## START Text provided

• Jaime Hilton

A Disney Princess Heart

This post was originally published on my hobby blog, classichiltons.wordpress.org. In honor of the release of Disney Plus, the new streaming service for all things Disney, I'm dusting it off and re-publishing it here!


Once upon a time, they lived happily ever after!


Disney movies, especially the princesses, shaped my childhood. Okay, all right, you got me! They are still an important part of my life.


The first movie I remember seeing in theaters was Snow White when I was four.


I wore “glass” slippers, a tiara, and white elbow gloves at my wedding.


I sang my newborn babies to sleep with A Dream is A Wish, Colors of the Wind, and all the rest of their beautiful ballads.


I have heard many arguments over the years about the dangers our daughters face if they engage too much with princesses. Vulnerability to body issues, gender stereotypes, and the worst offense of all: wishing and hoping to be romanced, saved, challenged, and wanted by a (gasp!) man. Even Disney acknowledges this sort of flat, stereotype (Ralph Breaks the Internet).


I’m not interested in that debate so much. For one thing, it’s important to remember that a Disney Princess is one representation of the very complex beings on this earth known as females. One princess or even all the princesses together cannot represent the entirety of the female heart.


The truth is that anything can become an idol if we give it more attention than God, but if we take the time to look deeper into these culturally relevant icons known as Disney Princesses, we might find they have some spiritual treasures to share.

## END Text provided
## START Dataset entries

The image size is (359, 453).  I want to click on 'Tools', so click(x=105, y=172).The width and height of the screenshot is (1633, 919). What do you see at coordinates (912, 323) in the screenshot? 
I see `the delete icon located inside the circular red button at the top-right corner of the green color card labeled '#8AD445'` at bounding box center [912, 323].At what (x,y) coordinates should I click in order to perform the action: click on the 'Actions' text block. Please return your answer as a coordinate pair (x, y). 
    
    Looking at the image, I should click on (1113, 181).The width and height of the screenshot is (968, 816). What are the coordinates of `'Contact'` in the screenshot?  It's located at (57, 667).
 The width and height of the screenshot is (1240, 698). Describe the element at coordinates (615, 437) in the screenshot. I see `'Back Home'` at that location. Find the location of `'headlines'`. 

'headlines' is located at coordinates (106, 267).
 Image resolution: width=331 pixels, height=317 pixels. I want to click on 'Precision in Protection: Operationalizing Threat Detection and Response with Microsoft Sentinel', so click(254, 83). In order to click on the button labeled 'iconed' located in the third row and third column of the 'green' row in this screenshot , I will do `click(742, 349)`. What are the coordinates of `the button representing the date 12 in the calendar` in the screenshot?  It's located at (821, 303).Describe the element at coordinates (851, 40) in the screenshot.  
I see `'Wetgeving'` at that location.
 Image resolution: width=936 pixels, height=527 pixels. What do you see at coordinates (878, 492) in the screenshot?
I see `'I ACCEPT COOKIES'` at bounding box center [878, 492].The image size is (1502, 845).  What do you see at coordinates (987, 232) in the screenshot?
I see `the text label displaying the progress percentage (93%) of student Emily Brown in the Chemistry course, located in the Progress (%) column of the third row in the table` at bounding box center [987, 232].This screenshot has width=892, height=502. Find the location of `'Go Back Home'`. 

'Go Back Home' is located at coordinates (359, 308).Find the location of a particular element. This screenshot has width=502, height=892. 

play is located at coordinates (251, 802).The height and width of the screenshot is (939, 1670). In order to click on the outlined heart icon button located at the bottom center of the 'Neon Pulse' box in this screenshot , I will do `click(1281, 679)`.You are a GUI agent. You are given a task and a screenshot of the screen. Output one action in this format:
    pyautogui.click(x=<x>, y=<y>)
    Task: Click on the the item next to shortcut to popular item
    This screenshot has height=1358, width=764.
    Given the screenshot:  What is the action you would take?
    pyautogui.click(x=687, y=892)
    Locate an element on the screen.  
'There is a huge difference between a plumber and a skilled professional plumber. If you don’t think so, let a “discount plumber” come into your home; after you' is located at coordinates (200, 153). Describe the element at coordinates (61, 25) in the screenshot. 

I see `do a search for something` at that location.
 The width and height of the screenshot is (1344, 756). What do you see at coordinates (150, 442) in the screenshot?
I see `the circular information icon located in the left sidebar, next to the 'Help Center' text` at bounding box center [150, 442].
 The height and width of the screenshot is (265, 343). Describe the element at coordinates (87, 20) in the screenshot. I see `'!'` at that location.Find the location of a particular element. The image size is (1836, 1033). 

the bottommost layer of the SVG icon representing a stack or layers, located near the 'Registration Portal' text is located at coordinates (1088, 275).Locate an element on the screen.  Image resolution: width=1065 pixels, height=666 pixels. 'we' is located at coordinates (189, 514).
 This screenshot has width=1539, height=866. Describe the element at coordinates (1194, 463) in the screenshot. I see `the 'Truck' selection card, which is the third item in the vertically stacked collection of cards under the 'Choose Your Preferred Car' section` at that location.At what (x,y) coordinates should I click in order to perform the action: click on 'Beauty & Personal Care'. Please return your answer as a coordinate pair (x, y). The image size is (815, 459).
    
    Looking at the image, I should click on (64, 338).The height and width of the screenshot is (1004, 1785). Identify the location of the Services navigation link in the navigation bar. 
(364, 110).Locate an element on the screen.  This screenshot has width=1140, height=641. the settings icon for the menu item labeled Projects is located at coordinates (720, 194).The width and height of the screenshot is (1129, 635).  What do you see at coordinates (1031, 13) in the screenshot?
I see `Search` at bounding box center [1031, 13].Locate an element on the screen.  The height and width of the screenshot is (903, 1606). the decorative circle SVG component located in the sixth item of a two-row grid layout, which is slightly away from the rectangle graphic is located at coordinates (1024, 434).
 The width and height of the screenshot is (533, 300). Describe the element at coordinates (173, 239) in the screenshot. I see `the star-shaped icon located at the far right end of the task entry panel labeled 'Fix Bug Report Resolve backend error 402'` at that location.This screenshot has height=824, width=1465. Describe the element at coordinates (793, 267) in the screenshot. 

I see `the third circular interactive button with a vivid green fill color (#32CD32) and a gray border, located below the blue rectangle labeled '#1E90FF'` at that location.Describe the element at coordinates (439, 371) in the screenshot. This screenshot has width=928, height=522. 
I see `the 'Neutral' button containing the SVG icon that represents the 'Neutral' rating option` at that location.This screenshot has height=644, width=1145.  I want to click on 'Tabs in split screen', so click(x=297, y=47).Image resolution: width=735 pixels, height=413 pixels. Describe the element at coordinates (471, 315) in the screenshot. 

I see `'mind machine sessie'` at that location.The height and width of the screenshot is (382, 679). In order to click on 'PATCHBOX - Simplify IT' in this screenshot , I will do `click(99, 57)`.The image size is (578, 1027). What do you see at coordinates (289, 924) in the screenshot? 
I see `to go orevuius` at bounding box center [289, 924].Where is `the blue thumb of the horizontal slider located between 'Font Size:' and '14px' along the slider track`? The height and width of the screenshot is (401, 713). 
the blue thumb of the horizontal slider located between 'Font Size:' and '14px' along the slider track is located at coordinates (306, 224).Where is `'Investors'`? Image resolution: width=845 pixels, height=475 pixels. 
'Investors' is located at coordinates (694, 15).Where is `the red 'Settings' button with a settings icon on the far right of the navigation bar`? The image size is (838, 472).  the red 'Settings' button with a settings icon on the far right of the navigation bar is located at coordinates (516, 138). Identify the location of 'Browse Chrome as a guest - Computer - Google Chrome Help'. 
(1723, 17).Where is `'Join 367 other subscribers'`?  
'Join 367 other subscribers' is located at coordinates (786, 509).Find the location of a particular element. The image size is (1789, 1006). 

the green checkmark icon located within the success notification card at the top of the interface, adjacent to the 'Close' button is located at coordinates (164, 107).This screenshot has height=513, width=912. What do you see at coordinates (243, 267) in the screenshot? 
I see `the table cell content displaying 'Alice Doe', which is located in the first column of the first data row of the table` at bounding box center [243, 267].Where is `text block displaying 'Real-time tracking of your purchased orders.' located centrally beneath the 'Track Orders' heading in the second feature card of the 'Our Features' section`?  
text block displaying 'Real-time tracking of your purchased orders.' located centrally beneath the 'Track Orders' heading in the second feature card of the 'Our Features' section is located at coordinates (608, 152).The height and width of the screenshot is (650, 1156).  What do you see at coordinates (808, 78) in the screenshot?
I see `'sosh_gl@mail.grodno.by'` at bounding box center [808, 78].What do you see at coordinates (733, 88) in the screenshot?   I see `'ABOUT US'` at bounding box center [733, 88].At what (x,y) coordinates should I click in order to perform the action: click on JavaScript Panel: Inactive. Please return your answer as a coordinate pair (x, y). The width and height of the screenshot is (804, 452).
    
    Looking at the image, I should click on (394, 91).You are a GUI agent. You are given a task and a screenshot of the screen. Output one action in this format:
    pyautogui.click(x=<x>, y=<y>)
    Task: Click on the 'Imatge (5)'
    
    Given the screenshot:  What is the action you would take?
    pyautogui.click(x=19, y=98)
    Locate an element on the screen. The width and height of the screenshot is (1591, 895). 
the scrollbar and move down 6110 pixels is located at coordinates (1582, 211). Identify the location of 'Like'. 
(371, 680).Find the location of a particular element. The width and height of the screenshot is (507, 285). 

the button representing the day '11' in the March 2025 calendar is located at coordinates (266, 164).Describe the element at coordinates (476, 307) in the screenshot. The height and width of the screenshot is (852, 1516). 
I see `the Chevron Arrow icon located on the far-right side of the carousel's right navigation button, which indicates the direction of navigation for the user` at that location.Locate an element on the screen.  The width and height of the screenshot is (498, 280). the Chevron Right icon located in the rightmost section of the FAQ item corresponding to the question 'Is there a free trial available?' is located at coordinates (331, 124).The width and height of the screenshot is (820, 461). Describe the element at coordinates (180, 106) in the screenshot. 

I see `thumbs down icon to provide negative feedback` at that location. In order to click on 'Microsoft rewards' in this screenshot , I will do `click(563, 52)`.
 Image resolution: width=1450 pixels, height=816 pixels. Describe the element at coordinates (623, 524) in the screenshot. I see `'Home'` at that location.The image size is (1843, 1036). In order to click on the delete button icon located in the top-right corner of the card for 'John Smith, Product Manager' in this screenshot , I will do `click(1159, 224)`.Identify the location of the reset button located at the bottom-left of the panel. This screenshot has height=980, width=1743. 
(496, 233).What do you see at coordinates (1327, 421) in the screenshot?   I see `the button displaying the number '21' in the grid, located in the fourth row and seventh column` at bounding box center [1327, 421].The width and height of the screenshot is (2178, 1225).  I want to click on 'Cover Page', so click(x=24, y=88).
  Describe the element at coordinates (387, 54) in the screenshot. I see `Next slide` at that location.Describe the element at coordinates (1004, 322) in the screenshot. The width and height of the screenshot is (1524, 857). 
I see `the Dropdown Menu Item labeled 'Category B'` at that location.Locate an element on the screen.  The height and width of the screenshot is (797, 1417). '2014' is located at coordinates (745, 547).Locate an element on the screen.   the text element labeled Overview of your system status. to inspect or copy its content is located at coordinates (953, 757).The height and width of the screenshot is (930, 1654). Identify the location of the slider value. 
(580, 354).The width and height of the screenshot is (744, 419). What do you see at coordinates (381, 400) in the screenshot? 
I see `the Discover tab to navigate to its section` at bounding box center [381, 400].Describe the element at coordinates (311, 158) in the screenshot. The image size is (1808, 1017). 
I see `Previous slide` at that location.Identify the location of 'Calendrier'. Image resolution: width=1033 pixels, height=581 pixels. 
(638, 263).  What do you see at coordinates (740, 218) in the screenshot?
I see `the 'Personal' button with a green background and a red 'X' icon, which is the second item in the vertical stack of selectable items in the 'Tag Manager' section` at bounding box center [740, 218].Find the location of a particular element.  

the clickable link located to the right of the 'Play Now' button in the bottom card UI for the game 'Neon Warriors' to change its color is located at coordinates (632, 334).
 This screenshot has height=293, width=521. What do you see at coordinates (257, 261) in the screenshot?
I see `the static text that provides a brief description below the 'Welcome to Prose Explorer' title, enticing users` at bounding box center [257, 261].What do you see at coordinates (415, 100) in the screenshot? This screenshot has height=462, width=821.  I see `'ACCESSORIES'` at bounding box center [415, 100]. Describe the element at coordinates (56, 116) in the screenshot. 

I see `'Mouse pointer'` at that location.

## END Dataset entries

What you will do.
- A) In the Disney princess post, shorten the paragraph beginning "I have heard many arguments over the years" into a brief bulleted list that keeps its main points.
- B) Continue the Disney princess post, starting right after its final sentence.

Task-by-task results.
- A)
- Many arguments warn that daughters who engage too much with princesses face dangers.
- The dangers cited are vulnerability to body issues, gender stereotypes, and, as the worst offense, wishing to be romanced, saved, challenged, and wanted by a man.
- Even Disney acknowledges this flat stereotype, in Ralph Breaks the Internet.

- B)
Aurora, my favorite, is blasted for being a mostly silent Barbie Doll. It’s true, she doesn’t go through any great journey herself. Most of what happens in the film happens to her. Despite that, her story continues to resonate with us because we can all identify as the damsel in distress.


We are all, men and women alike, under a curse. We cannot escape the consequences no matter how many years we spend hidden in the woods.


Briar Rose dreams of someone she can’t name, almost as if she remembers the handsome face of her betrothed peering over her crib. Her heart knows there is more for her, that love and romance are out there waiting.


We also have this longing, even if we don’t admit it. We humans were created for more than this short life on earth.

“He has also set eternity in the hearts of men” (Ecclesiastes 3:11).

But when we are faced with the truth, that we are created by and for God and that salvation comes from Him alone, we resist. We are just like Briar Rose, crushed when she learns her royal origins, certain that nothing could be better than dreaming in the forest.


Prince Philip pursues Briar Rose before he knows she is a princess. He doesn’t care where she comes from or what her past may be. He loves her. He slays the dragon and finds the princess sleeping in her tower. The fairies help. In the Disney movie especially, they play the most active role in the plot. But it is His kiss that brings the princess and the rest of the palace back to life. In the end, it is the action of the Prince that matters the most.


There is nothing on this earth that can satisfy our longing for eternity and no one but Jesus Christ can save us from the curse of sin. No matter how much we might aspire to do it ourselves. That is something the Disney Princesses teach us.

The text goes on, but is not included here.